After the meal was over he had to go to the hospital. He had already been away his full week, and he wanted to see his patients, and though he was reluctant to leave the three, yet he must go. They were still at the table, cracking dried lichee nuts and drinking tea, when he rose and stood behind his chair. “If you need me Young Wang can come and fetch me,” he told them. “Tomorrow we will talk over everything and decide what each one is to do. You do not begin work until the first of the month, Mary. You ought to start college, Peter — classes opened last week. But perhaps you all want a few days in which to see the city.”
“We are not babies,” Mary said smiling. “We can look after ourselves. And don’t feel you have to apologize to us for China, Jim.”

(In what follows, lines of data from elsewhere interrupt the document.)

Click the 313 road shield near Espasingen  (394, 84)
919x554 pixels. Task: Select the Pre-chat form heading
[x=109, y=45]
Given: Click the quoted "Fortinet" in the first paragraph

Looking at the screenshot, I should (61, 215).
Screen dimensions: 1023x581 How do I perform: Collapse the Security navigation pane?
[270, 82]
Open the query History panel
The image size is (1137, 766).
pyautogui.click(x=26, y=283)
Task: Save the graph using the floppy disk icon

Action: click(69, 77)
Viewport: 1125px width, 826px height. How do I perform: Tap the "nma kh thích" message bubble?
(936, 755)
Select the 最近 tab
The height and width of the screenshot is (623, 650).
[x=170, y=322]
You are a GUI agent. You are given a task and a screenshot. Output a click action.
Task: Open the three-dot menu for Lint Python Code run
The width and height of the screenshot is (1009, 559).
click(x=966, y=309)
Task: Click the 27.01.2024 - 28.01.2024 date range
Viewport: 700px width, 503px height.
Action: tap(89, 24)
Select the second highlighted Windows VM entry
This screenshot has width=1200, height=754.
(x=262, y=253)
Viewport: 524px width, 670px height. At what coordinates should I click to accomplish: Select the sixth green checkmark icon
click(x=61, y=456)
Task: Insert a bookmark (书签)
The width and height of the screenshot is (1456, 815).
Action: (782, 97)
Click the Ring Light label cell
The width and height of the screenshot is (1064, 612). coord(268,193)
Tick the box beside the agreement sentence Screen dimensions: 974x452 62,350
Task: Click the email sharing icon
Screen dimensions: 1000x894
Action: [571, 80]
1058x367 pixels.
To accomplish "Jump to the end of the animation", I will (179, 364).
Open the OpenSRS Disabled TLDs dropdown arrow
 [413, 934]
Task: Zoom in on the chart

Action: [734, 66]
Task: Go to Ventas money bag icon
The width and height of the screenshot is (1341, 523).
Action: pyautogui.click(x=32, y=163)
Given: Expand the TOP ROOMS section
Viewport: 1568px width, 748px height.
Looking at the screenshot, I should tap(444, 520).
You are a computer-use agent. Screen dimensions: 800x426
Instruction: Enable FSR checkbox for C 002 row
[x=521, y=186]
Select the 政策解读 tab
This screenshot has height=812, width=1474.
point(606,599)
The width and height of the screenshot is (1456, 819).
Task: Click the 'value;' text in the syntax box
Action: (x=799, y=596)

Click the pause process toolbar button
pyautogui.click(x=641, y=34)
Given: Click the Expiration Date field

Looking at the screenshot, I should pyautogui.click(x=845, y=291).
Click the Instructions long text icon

He smiled back at her, thankful for her common sense. It was true that, quite without knowing it, he had been fearful lest they dislike everything here, because it was not what they were used to having in America. Mary with her shrewd eyes had understood his fears.
At the hospital he found Chen, in whose care he had left his sick. Chen had been zealous, but in spite of all his care of the patients, a woman had died. She had come into the hospital after birth with puerperal fever, as so many women came. She had seemed better when James left, but the fever had taken a turn for the worse, and she had died quickly the next day.
“Though I was with her, I could do nothing,” Chen mourned. “The fever ate her up. Now she leaves the newborn child. What shall we do with him?”
“Where is he now?” James asked.
“I have him in the children’s ward but he cannot stay there too long — you know how crowded it is, and the nurses are impatient with too many crying at once.”